* [Objectif]: Convertissez en liste JSON de chaînes, à raison d'une chaîne par ligne et sans les lignes vides, les lignes des données ci-dessous. Commencez à la ligne qui contient « influencers (237, 595) » et arrêtez-vous après la dernière ligne des données, toutes deux incluses.

* [Données brutes]:

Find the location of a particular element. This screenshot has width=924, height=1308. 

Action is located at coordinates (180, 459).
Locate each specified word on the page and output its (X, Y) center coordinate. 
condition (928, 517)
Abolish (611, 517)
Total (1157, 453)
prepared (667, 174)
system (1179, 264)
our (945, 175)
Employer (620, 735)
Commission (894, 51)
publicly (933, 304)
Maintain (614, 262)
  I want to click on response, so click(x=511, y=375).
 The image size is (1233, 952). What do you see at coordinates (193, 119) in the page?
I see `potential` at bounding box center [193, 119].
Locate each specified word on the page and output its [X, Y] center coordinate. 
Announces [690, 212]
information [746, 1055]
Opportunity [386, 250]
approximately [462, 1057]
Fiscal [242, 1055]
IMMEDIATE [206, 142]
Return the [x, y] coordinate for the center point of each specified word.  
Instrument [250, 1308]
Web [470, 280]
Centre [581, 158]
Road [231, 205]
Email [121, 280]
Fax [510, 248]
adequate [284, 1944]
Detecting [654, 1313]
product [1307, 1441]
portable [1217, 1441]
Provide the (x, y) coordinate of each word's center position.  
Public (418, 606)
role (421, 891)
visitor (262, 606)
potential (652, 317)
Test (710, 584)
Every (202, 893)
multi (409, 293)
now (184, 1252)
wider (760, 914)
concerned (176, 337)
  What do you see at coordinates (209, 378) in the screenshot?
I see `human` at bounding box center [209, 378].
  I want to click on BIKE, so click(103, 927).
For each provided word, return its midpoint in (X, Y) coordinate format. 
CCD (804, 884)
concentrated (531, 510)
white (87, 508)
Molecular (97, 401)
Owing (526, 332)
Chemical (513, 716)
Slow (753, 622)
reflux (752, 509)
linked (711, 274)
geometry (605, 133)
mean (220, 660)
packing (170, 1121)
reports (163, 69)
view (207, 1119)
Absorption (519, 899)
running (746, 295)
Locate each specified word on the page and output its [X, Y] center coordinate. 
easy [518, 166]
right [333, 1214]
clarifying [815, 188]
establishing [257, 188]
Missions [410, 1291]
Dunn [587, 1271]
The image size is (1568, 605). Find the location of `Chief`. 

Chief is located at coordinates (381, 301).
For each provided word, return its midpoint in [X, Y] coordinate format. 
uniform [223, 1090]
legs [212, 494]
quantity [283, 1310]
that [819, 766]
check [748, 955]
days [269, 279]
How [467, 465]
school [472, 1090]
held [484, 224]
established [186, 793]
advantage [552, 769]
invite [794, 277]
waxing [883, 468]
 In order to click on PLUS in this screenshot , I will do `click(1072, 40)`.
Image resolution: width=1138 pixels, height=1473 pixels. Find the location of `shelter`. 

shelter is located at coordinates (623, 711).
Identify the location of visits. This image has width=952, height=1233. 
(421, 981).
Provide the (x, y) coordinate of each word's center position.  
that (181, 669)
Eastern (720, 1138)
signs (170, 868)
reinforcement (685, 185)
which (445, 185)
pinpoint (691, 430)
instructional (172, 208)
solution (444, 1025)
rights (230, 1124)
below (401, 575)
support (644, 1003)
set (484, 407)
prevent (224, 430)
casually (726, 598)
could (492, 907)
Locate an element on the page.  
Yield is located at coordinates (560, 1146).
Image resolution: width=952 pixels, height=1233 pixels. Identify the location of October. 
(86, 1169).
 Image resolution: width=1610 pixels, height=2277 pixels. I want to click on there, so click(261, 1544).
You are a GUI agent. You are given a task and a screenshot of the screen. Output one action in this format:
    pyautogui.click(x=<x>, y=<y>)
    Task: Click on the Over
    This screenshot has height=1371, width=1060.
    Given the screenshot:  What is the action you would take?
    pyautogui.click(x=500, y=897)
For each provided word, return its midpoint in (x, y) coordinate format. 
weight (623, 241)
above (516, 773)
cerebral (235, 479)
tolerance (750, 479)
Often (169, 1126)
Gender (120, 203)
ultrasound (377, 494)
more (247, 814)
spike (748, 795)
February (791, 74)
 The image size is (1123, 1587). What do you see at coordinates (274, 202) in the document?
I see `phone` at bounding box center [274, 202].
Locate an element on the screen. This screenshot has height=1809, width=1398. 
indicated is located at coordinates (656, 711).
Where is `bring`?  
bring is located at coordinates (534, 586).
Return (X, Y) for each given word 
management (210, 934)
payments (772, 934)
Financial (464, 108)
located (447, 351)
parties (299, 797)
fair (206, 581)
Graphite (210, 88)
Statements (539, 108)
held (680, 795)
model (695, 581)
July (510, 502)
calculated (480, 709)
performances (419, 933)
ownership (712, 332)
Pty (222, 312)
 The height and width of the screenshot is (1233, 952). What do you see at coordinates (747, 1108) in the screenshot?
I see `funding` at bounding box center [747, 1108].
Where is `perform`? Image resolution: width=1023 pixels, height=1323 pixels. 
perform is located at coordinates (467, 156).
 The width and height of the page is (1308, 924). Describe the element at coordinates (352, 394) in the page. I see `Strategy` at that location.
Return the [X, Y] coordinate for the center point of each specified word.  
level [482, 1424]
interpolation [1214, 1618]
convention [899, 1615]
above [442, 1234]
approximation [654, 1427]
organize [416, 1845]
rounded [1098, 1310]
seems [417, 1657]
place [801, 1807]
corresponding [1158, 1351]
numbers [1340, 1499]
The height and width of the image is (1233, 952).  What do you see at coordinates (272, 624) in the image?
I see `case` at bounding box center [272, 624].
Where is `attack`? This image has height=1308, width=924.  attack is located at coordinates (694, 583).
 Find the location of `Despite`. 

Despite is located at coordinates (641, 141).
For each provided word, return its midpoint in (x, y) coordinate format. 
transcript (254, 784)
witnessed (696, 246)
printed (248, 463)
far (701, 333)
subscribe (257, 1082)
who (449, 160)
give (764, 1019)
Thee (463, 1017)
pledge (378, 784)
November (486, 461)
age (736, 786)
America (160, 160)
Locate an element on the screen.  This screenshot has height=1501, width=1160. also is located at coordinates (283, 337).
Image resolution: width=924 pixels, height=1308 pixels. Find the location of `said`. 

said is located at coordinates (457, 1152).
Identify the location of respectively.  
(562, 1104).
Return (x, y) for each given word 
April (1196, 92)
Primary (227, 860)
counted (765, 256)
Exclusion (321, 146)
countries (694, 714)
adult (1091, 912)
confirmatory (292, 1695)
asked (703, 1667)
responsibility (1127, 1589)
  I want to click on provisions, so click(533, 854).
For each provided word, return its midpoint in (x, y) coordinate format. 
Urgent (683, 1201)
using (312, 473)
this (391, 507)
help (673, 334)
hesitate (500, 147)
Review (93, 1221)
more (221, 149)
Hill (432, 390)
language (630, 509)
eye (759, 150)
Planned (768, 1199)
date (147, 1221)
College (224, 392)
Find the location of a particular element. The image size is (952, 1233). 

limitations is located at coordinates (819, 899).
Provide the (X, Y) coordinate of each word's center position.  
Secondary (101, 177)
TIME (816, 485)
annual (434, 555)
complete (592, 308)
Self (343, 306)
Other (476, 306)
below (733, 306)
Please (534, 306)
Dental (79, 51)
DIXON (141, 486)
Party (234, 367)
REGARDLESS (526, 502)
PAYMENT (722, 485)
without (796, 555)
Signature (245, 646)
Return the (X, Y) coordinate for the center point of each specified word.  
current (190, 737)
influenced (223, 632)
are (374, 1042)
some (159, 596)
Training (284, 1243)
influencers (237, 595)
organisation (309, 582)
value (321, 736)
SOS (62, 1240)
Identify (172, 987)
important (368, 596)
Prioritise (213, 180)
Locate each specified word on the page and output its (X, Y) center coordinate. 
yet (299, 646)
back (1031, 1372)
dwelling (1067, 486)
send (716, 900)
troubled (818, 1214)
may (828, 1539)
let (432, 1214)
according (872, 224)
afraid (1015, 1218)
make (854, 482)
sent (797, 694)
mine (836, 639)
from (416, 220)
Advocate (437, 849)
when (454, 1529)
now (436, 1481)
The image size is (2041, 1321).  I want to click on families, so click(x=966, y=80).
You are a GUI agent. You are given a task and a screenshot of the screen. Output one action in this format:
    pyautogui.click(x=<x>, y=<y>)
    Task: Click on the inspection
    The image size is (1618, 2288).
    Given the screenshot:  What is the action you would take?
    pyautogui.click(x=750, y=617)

* [Solution]:
[
  "influencers (237, 595)",
  "organisation (309, 582)",
  "value (321, 736)",
  "SOS (62, 1240)",
  "Identify (172, 987)",
  "important (368, 596)",
  "Prioritise (213, 180)",
  "Locate each specified word on the page and output its (X, Y) center coordinate. ",
  "yet (299, 646)",
  "back (1031, 1372)",
  "dwelling (1067, 486)",
  "send (716, 900)",
  "troubled (818, 1214)",
  "may (828, 1539)",
  "let (432, 1214)",
  "according (872, 224)",
  "afraid (1015, 1218)",
  "make (854, 482)",
  "sent (797, 694)",
  "mine (836, 639)",
  "from (416, 220)",
  "Advocate (437, 849)",
  "when (454, 1529)",
  "now (436, 1481)",
  "The image size is (2041, 1321).  I want to click on families, so click(x=966, y=80).",
  "You are a GUI agent. You are given a task and a screenshot of the screen. Output one action in this format:",
  "    pyautogui.click(x=<x>, y=<y>)",
  "    Task: Click on the inspection",
  "    The image size is (1618, 2288).",
  "    Given the screenshot:  What is the action you would take?",
  "    pyautogui.click(x=750, y=617)"
]